### Directions for this task
Your answer should consist of each line from the data below that contains "computer".

Start of Task inputs

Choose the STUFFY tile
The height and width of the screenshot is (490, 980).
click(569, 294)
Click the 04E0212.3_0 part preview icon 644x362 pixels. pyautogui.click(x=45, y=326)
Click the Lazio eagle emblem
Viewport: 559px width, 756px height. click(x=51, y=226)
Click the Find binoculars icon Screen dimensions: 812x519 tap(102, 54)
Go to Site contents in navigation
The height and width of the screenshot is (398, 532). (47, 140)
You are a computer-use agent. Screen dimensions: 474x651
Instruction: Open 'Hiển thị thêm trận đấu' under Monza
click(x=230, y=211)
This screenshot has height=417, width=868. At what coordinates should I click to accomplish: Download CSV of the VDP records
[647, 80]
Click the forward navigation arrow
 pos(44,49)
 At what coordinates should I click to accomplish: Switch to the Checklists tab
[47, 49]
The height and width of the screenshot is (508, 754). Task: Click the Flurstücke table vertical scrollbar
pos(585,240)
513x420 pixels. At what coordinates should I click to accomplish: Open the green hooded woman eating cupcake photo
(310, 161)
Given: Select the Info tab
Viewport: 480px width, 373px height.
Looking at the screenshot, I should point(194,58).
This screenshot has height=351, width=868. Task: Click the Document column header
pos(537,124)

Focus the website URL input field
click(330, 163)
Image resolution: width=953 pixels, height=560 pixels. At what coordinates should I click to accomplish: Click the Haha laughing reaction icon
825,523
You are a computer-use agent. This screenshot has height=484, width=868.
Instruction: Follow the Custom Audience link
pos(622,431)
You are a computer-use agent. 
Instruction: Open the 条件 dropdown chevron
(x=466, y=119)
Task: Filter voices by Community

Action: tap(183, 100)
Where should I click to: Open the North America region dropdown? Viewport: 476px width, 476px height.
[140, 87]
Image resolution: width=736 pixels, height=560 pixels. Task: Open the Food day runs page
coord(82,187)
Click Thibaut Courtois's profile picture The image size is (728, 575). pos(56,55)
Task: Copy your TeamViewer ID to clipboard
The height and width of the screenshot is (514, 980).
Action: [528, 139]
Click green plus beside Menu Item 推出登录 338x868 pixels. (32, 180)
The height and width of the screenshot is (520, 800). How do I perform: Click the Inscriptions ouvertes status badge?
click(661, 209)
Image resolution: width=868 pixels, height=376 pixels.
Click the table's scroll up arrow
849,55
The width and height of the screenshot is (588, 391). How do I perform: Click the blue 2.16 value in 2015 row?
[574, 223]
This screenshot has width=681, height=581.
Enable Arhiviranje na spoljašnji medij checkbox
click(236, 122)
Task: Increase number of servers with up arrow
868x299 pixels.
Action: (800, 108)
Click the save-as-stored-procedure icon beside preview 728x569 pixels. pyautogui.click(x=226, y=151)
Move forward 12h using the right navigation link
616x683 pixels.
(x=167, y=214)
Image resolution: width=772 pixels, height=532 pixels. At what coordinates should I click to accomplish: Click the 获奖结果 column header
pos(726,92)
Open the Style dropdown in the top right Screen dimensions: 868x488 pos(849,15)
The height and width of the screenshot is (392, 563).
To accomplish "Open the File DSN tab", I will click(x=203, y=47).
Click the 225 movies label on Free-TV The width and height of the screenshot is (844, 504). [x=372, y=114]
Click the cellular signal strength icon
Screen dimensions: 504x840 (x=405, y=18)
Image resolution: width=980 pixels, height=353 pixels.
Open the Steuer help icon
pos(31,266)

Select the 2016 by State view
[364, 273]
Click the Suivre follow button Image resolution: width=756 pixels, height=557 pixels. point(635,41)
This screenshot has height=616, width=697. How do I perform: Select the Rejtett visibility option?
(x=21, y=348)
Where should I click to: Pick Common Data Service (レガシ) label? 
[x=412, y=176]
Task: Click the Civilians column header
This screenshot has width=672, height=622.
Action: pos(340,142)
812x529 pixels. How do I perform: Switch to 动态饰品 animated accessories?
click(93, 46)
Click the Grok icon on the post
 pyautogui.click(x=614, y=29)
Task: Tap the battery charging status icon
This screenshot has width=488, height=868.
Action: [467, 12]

End of Task inputs

### Solution to the exercise
You are a computer-use agent. Screen dimensions: 474x651
You are a computer-use agent. This screenshot has height=484, width=868.
You are a computer-use agent. 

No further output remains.